There can be a lot to think about when managing your medication regime. Here we share some top tips for getting to grips with your Parkinson’s drugs.
Message in a Bottle is a free scheme designed to help alert emergency services to your condition if they need to enter your property in an emergency situation. You record basic medical details and emergency contact numbers on a form and keep it in a bottle in the fridge. You then put a green sticker on your fridge door, and another on the inside of your front door, so emergency services know you are part of the scheme. Speak to your pharmacist or GP about getting a kit.
"Have something like porridge with almond milk for your breakfast as it doesn’t contain as much protein, so your levodopa medication can get into your brain more easily."
Timed pill boxes
“My gran uses a timed pill box which sounds an alarm when she is due to take her next round of medication. She tops it up every night ready for the next day. It really helps her get her medication on time.”
Order one of our Parkinson’s UK wash bags to remind ward staff you need your medication on time. It comes with information about going into hospital when you have Parkinson’s and a medication card so you can keep a record of what you take. Find out more on our online shop.

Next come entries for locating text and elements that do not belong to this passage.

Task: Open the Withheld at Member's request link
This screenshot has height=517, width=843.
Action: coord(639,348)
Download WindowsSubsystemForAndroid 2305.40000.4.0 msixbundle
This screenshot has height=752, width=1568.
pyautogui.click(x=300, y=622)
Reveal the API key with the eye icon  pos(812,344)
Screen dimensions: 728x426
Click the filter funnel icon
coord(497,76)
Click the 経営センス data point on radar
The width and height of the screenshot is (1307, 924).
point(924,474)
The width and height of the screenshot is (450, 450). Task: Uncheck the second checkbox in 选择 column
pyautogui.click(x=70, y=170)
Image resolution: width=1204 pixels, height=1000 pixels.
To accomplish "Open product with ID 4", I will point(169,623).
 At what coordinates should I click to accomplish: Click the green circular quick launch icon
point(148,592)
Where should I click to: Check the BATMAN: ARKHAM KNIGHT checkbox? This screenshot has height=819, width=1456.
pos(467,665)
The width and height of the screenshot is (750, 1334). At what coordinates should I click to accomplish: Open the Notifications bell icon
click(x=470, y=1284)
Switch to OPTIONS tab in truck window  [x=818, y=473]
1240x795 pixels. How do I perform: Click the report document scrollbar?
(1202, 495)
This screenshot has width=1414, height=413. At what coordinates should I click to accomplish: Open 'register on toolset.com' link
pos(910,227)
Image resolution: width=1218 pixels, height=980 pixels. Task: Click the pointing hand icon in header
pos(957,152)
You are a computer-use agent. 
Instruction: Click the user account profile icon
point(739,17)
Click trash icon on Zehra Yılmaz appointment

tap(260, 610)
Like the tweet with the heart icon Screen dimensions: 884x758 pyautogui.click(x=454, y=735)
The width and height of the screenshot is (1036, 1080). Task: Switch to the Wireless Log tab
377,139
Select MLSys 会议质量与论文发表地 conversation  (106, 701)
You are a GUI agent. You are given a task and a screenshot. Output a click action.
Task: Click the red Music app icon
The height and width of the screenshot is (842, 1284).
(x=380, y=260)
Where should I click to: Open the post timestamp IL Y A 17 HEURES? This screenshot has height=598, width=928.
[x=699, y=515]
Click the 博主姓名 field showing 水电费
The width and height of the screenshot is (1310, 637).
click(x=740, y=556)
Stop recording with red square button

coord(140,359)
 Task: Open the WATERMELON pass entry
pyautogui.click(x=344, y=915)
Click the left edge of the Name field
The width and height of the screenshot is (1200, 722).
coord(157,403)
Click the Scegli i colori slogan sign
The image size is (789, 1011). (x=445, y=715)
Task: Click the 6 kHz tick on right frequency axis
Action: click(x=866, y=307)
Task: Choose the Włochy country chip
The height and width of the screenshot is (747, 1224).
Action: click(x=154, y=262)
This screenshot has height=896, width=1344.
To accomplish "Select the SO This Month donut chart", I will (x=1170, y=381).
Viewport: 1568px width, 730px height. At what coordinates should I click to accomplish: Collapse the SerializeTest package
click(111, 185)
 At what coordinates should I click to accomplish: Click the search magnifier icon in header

“I really like the Medisafe app on my phone. I take quite the collection of medication each day, from five doses of Parkinson’s tablets to pills for HRT, melatonin and blood pressure. I also take antidepressants. The Medisafe app reminds me to take it all. It’s great because you can set famous ringtones with spoken reminders, such as Morgan Freeman, Dr Evil or Star Wars. It adds an element of fun to it.”
A MedicAlert bracelet or pendant is a piece of jewellery that provides contact details and medical information, including what medications you are taking. It can be helpful if you are not able to communicate in an emergency.
Many mobile phones have a medical ID page. You can record details about medication you take as well as emergency contact information. The emergency services can access this screen without needing to log into your phone.
“When you are travelling, check the rules of the country you are going to. In many places you have to declare the medication you are taking in. This is important if you’re going away for a while as you’ll need plenty of medication to manage your Parkinson’s on your trip.”
“I take my madopar dispersible medication with carbonated water as it helps it get into the stomach more quickly. It works a treat.”
“Consider carrying a card in your wallet or purse that says you have Parkinson’s and lists medication times and doses, plus the name and phone number of your doctor. My husband has a home-made one, but you could print out and use the Parkinson’s UK medication card.”
Person with Parkinson’s on our online forum.